PHARMA TECH

BeiGene-Novartis PD-1 deal; Sinovac vaccine; Celltrion antibody COVID-19 data

Novartis | January 19, 2021

Novartis plunked down up to $2.2 billion for BeiGene's China-approved PD-1 drug tislelizumab to complement its own checkpoint inhibitor. Hear what BeiGene CEO John Oyler has to say about tislelizumab's position in and outside China. Sinovac's COVID-19 vaccine reported confusing data from Brazil, raising doubt about its true efficacy. Celltron's anti-SARS-CoV-2 antibody improved patients' outcomes in a phase 2/3 trial. And more.

Novartis paid $650 million upfront and committed up to $1.55 billion in milestones to license certain rights to BeiGene’s PD-1 inhibitor tislelizumab in major markets outside China.
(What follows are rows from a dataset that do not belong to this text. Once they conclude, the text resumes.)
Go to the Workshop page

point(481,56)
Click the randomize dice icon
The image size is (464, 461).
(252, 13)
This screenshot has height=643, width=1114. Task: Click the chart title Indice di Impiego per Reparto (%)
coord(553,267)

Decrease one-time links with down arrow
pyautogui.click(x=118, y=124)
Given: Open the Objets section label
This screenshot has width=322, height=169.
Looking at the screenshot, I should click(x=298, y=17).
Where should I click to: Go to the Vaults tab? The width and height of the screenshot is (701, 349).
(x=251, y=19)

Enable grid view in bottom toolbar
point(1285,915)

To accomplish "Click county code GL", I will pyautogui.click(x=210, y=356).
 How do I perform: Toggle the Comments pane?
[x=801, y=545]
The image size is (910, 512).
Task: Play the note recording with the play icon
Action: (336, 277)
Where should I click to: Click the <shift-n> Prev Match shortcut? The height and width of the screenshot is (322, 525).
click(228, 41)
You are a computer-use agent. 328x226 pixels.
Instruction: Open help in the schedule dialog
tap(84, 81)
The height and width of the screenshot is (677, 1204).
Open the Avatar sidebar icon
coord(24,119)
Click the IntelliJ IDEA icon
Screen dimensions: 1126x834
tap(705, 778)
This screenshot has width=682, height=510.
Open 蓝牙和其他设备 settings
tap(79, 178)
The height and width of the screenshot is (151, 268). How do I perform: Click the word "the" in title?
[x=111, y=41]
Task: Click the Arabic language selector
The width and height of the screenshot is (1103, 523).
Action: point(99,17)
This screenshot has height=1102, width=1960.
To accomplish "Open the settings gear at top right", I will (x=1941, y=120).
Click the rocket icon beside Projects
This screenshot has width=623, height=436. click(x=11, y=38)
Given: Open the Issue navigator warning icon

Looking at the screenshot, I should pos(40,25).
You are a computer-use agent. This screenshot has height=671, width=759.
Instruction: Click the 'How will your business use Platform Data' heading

The Swiss pharma is not abandoning its own checkpoint inhibitor spartalizumab despite a recent phase 3 trial failure; instead, it views the two PD-1s as “complementary.”

BeiGene retains the right to co-market tislelizumab in North America. The Novartis deal gives the Chinese biotech a chance to get help “learning how to commercialize and build some capabilities” beyond China, BeiGene CEO John Oyler said in an interview. He believes the drug could compete in Asian-prevalent cancer types and its value in large indications will show over time. The CEO also believes the PD-1/L1 class has reached a pricing sweet spot in China where additional major price cuts aren’t likely.

Brazilian researchers first said Sinovac’s COVID-19 vaccine, CoronaVac, was 78% effective in a local phase 3 trial. But then, a few days ago, they released new data of just 50.4% efficacy. The gap was caused by the omission of “very mild” infections in the previous data. The misstep led to criticism of the trial organization, Brazil’s Butantan biomedical center, as well as suspicion about CoronaVac’s true efficacy. Turkey just authorized the shot for emergency use based on a reported 91.25% efficacy in an interim analysis of its local trial.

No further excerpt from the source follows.